Love RAFs? CRO Forum's Risk Appetite survey

The CRO Forum have recently published the results of their 2014 survey on Risk Appetite development in insurance entities. It is perhaps the oldest drum in Risk Management Town, but one we are always happy to hear the beat of, and while we shouldn't expect a forum with such luminary members to deliver any shocking results, a careful sift through the carcass is always a smart idea.

The Cure - to tolerance breaches?

The final presenter at the PRA's recent NED briefing noted that Risk Appetite is "no longer an aspiration", a comment I felt was further behind the times than Nana wearing Juicy Couture. That said, on page 8 it suggests that less than a quarter of firms are "very satisfied" with their RAF maturity, and over a third feel they have "a lot of work to do", so perhaps he hit the nail half on the head...

This document should clarify whether that caution is justified, and with 48 responses from the top table, it should be a reliable benchmarking tool. Despite starting like a GCSE essay ("the topic of Risk Appetite has exploded"?), it contains some useful, if a little dry, benchmarks, such as;

• Principles for a RAF (p3-4) - hard to argue with
• Main goals - dominated by preserving capital, while only a third are looking to "improve shareholder value" or "optimise capital"
• Main stakeholder list (p5) seems good in breadth and priority
• Almost everyone is using regulatory capital in some way as a Risk Tolerance measure (p9)
• Stress and Scenario testing is being used by 80% to set Risk Tolerance levels, which feels at the right end of expectations
• 60% report quarterly, with most others slightly more or less frequent

It takes a few odd turns, in particular;

• One of the main objectives cited (p4) seem to be centre around boiling down things into a single document. I appreciate that pressure, but surely we feel that a RAF has a more substantial objective that document consolidation?
• "Development of a Risk Appetite Statement is an evolution" (p6) - don't agree at all, it is a task, otherwise it would never get done.
• Coverage of Risk Appetite Statements as "regulatory requirements", in particular under Solvency II. Just because the industry is choosing to discharge its obligations in EIOPA's Guidelines (SoG 15 & 16) by producing a single statement document, it doesn't make a Risk Appetite Statement a requirement.
• Less than half are using a "1-in-x" loss that would breach regulatory capital in their Risk Tolerances - just feels like a very obvious one to use, so suprised by that number

Some of the more practical issues faced by firms are well covered, for example;

• Difficulties for Groups when setting risk appetite. Does the parent/head-office set overall appetite, and the children sub-divide it by business unit/risk category/Both? Do the children set their own appetites and feed them up for aggregation?
• Listing Risk Concentration targets looks awkward across the board (p5). While firms seem to be able to quantify Liquidity and Capital targets in their Risk Appetite Statements, other categories are much less consistently quantified. Market, Credit and Insurance Risk appear to be quantified by less than a third of respondents, preferring to address these in separate policies/guidelines (a Solvency II by-product perhaps?).
• Setting Risk Tolerance levels is highlighted as a "minor" improvement required by over 60% of respondents.
• There is a veritable bombsite of Earnings at Risk metrics in use, which is healthy for the industry I guess (p10).
• What does one do when Risk Tolerance level is breached? Around a third are not OK with limit breaches and demand immediate rectification, while two thirds allow for a "Cure Period" to return the Risk Profile to its required form. A "Cure Period" seems the fairest breach rectification approach to me - after all, I don't care if Monday's blue...

A worthy benchmarking document, so fill those boots.

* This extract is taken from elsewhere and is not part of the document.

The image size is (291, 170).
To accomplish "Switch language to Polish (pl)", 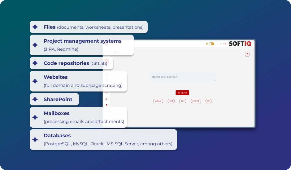I will (225, 44).
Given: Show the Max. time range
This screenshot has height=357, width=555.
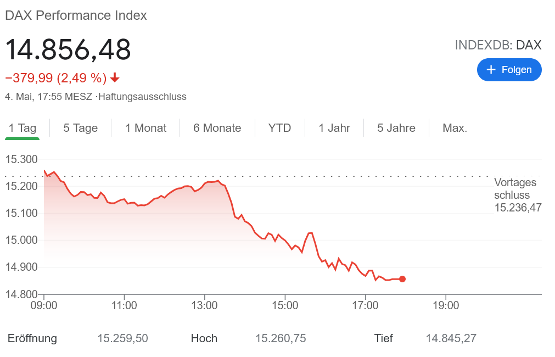Looking at the screenshot, I should [455, 128].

Financial Stability Board - Principles for an Effective Risk Appetite

Christmas has come early everyone - the Financial Stability Board have released their Principles for an Effective Risk Appetite Framework today, and I'm greedily ripping in to it before JC's birthday like a spoilt, yet handsome child...

FSB's RAF Principles published- 

send the car back lads...

There has been a reasonable amount of traffic on Risk Appetite this year (here, here and here for a start), after the FSB but announced their consultation earlier in the year, I've been on tenterhooks. This was following of the back of a thematic review on Risk Governance as a whole by the FSB, which they published back in February.

So where do they take this deep dive into Risk Appetite? Other than awkwardly shoehorning in the soup de jour of "SIFIs", they stick to the hard areas which will get every risk practitioners' attention (namely, Risk Appetite Framework, Risk Appetite Statements, Risk Limits and Roles and Responsibilities), though "for clarity and simplicity", they jettison the use of Risk Tolerance. Definitions are supplied on p2-3, which you may find useful as anchor references.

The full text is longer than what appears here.